▶ **Exercise objective**:
Reproduce all the entries exactly.

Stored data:
* * * *

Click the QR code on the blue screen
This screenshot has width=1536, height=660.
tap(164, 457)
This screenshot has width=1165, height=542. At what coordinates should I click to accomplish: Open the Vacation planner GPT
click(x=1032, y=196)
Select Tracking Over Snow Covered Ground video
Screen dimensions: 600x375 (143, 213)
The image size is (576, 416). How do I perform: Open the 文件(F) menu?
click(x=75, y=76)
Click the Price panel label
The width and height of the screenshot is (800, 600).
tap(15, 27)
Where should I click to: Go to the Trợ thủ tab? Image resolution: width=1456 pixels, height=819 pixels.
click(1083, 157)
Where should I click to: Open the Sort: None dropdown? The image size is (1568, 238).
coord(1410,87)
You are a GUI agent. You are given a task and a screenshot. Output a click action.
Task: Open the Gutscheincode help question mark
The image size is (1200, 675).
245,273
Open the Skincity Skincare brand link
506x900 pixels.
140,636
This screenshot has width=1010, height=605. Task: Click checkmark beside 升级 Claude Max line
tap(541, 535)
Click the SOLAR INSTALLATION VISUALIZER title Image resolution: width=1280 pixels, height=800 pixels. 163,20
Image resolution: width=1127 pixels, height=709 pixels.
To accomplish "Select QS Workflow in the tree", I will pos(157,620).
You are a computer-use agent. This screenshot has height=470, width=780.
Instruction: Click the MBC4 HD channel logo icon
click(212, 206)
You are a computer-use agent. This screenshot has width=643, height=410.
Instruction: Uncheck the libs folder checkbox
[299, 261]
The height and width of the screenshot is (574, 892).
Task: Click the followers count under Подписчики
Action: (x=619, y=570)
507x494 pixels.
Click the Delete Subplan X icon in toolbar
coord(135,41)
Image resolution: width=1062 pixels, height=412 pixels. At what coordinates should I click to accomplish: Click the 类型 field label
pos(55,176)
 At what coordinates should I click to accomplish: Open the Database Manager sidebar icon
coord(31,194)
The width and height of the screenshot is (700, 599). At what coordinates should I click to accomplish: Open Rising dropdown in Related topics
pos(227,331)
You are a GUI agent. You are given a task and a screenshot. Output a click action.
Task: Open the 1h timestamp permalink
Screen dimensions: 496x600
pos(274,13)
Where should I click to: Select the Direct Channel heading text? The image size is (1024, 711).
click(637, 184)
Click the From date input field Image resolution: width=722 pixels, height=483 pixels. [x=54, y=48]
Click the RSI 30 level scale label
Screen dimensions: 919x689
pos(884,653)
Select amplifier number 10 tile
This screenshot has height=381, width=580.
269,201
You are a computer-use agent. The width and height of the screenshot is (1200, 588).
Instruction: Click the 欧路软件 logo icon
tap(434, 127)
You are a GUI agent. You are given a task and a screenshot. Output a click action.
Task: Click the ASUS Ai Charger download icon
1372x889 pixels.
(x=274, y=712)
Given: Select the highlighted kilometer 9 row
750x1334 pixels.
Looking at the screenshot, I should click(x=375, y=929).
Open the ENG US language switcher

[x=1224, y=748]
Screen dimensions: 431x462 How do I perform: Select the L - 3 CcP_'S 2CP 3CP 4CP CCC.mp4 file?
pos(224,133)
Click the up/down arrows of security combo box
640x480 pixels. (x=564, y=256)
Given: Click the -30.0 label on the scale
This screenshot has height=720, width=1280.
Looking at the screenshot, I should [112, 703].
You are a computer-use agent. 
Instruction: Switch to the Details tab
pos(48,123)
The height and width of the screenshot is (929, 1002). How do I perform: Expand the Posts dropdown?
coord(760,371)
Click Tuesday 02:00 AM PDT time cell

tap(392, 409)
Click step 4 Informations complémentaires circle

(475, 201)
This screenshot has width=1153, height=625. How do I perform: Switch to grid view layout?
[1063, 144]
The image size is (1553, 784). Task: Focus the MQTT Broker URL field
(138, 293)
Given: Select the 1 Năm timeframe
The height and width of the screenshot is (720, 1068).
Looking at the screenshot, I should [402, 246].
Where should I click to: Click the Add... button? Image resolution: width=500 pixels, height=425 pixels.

* * * *

▶ **Answer**:
Click the QR code on the blue screen
This screenshot has width=1536, height=660.
tap(164, 457)
This screenshot has width=1165, height=542. At what coordinates should I click to accomplish: Open the Vacation planner GPT
click(x=1032, y=196)
Select Tracking Over Snow Covered Ground video
Screen dimensions: 600x375 (143, 213)
The image size is (576, 416). How do I perform: Open the 文件(F) menu?
click(x=75, y=76)
Click the Price panel label
The width and height of the screenshot is (800, 600).
tap(15, 27)
Where should I click to: Go to the Trợ thủ tab? Image resolution: width=1456 pixels, height=819 pixels.
click(1083, 157)
Where should I click to: Open the Sort: None dropdown? The image size is (1568, 238).
coord(1410,87)
You are a GUI agent. You are given a task and a screenshot. Output a click action.
Task: Open the Gutscheincode help question mark
The image size is (1200, 675).
245,273
Open the Skincity Skincare brand link
506x900 pixels.
140,636
This screenshot has width=1010, height=605. Task: Click checkmark beside 升级 Claude Max line
tap(541, 535)
Click the SOLAR INSTALLATION VISUALIZER title Image resolution: width=1280 pixels, height=800 pixels. 163,20
Image resolution: width=1127 pixels, height=709 pixels.
To accomplish "Select QS Workflow in the tree", I will pos(157,620).
You are a computer-use agent. This screenshot has height=470, width=780.
Instruction: Click the MBC4 HD channel logo icon
click(212, 206)
You are a computer-use agent. This screenshot has width=643, height=410.
Instruction: Uncheck the libs folder checkbox
[299, 261]
The height and width of the screenshot is (574, 892).
Task: Click the followers count under Подписчики
Action: (x=619, y=570)
507x494 pixels.
Click the Delete Subplan X icon in toolbar
coord(135,41)
Image resolution: width=1062 pixels, height=412 pixels. At what coordinates should I click to accomplish: Click the 类型 field label
pos(55,176)
 At what coordinates should I click to accomplish: Open the Database Manager sidebar icon
coord(31,194)
The width and height of the screenshot is (700, 599). At what coordinates should I click to accomplish: Open Rising dropdown in Related topics
pos(227,331)
You are a GUI agent. You are given a task and a screenshot. Output a click action.
Task: Open the 1h timestamp permalink
Screen dimensions: 496x600
pos(274,13)
Where should I click to: Select the Direct Channel heading text? The image size is (1024, 711).
click(637, 184)
Click the From date input field Image resolution: width=722 pixels, height=483 pixels. [x=54, y=48]
Click the RSI 30 level scale label
Screen dimensions: 919x689
pos(884,653)
Select amplifier number 10 tile
This screenshot has height=381, width=580.
269,201
You are a computer-use agent. The width and height of the screenshot is (1200, 588).
Instruction: Click the 欧路软件 logo icon
tap(434, 127)
You are a GUI agent. You are given a task and a screenshot. Output a click action.
Task: Click the ASUS Ai Charger download icon
1372x889 pixels.
(x=274, y=712)
Given: Select the highlighted kilometer 9 row
750x1334 pixels.
Looking at the screenshot, I should click(x=375, y=929).
Open the ENG US language switcher

[x=1224, y=748]
Screen dimensions: 431x462 How do I perform: Select the L - 3 CcP_'S 2CP 3CP 4CP CCC.mp4 file?
pos(224,133)
Click the up/down arrows of security combo box
640x480 pixels. (x=564, y=256)
Given: Click the -30.0 label on the scale
This screenshot has height=720, width=1280.
Looking at the screenshot, I should [112, 703].
You are a computer-use agent. 
Instruction: Switch to the Details tab
pos(48,123)
The height and width of the screenshot is (929, 1002). How do I perform: Expand the Posts dropdown?
coord(760,371)
Click Tuesday 02:00 AM PDT time cell

tap(392, 409)
Click step 4 Informations complémentaires circle

(475, 201)
This screenshot has width=1153, height=625. How do I perform: Switch to grid view layout?
[1063, 144]
The image size is (1553, 784). Task: Focus the MQTT Broker URL field
(138, 293)
Given: Select the 1 Năm timeframe
The height and width of the screenshot is (720, 1068).
Looking at the screenshot, I should [402, 246].
Where should I click to: Click the Add... button? Image resolution: width=500 pixels, height=425 pixels.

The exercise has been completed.